Positive or negative, the day you receive your result may feel like the most surreal day of your life and it is important that you take the time to accept your result. The process of acceptance can only be done gradually over time. Both results will bring with them different emotions and different hurdles in the future. Testing positive raises some more obvious issues, but testing negative also has its complications for people. Both are discussed in the sections below.
Testing positive for Huntington’s disease is often a traumatic experience – one that can really knock you off your feet. Do not be surprised if it takes you many months to feel like yourself again, these things do take time and it is important not to expect too much from yourself after your result. As was highlighted in the main testing section, accepting your results can only be done gradually over time. It is important to remember that you are able to have follow-up appointments with your genetic counselor anytime you want to discuss your result and how you feel. This can be very useful and the counselor will be happy to go through any issues that are on your mind.
You also need to think about who you are going to inform about your results. Telling friends or work colleagues is really only something you can decide upon. The lack of understanding about the disease can cause issues, will they understand? Will it affect how people view you at work? Etc.
However, once you have had time to get used to the result, you can use the fact you have tested positive as the reason/motivation to do the things in life that you have always wanted to do. Why not go traveling, or change your career, begin a new fitness regime or have a fresh new start in life! Testing positive can be great motivation to get out there and experience life. Again, it may take time to find that motivation, but once you have it you can really make the most of things.
Another important issue to remember is that testing positive may change the way you see things in life. For instance, if you have a family member who is symptomatic with Huntington’s disease, you may find that, because you have tested positive, it is hard for you to witness that person’s progression.

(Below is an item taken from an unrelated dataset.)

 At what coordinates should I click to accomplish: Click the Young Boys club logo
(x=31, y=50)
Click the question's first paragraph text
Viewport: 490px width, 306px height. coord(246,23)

Time really does help, and you may not feel like you have a lot of it right now, but be assured you still have plenty of time to enjoy life. Research into Huntington’s disease is progressing really quickly and there is very much real hope for the future. You may want to help by participating in research yourself, it can be a very rewarding experience and many feel they are being productive by participating in research studies.
There are many good days yet to experience, and yes, you will have your bad days too (who doesn’t). But stay positive and keep moving forwards and you shall continue to achieve in life. Remember that you have always had the expanded gene; the only difference is that you know this now. You have the advantage of future knowledge about your life, use it. Testing positive might just be the motivation you needed to achieve great things and to lead a life to be proud of.
Testing negative is generally seen as the ‘good result’, but people can be too quick to congratulate you on testing negative. They may expect you to be happy, delighted, or ecstatic. When in fact, testing negative does not mean somebody is completely free of Huntington’s disease from their lives. The chances are you still have family members who are either symptomatic, at-risk or gene positive – so the worry still remains.
One of the biggest issues for those that test negative is the guilt. So many people feel huge amounts of guilt for receiving a negative result – you may be feeling that way too. It is important that you discuss these feelings with your family and friends, be open and honest – you have every right to highlight your feelings.
Some people feel like a part of them has been taken away when they test negative – as if Huntington’s disease was a part of their identity, and now it has gone they are unsure what they want to do in life. Feeling this way may cause issues. For instance, one of the main things, for so many years, a person has in common with their family is Huntington’s disease, so if someone tests negative and now knows they won’t have the condition, they may feel a form of separation from their family – like they have lost that connection.
It is very important that you discuss any issues you are worried about. You are entitled to have follow-up appointments with your genetic counselor to talk about your result and any issues you have. But as was highlighted before, discuss your feelings with your family as well – they may not realize how you are feeling inside. You can only support each other if you understand the reason why support is needed – that means you need to be open and honest about your feelings with regards to testing negative, do not keep them hidden away purely because you got a ‘good result’ and feel you should not be complaining.
Finally, even though you may have tested negative, you can still help with the search for the cure. There are research studies that want and need people who have tested negative. You can participate in these and do your bit to help not only your family, but others suffering with Huntington’s disease too.